◆ **Exercise objective**
Transcribe each entry exactly as it appears, leaving out any picture it holds.

◆ **Extracted records**
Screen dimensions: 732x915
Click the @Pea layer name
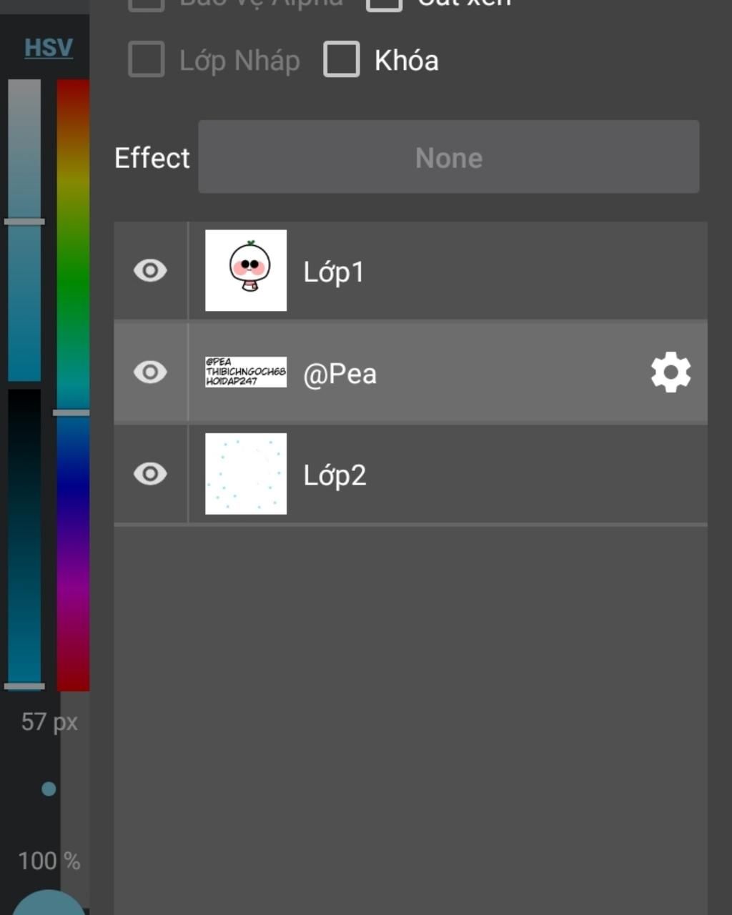coord(340,374)
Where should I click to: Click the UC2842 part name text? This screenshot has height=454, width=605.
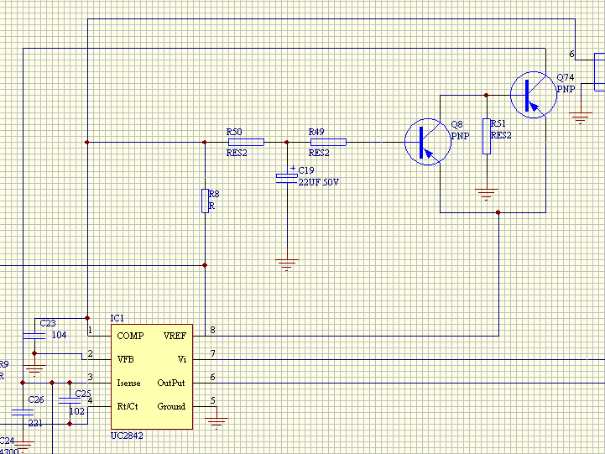pos(127,436)
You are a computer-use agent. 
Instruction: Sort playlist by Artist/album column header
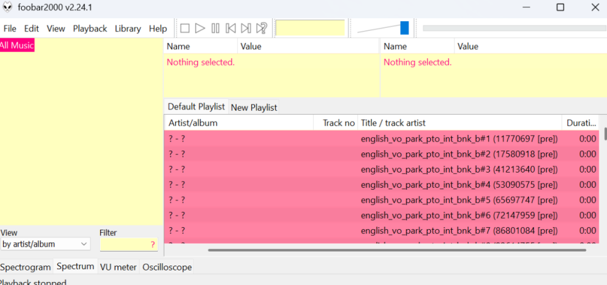point(237,123)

◆ **Response area**
Screen dimensions: 732x915
Click the @Pea layer name
coord(340,374)
Where should I click to: Click the UC2842 part name text? This screenshot has height=454, width=605.
pos(127,436)
You are a computer-use agent. 
Instruction: Sort playlist by Artist/album column header
point(237,123)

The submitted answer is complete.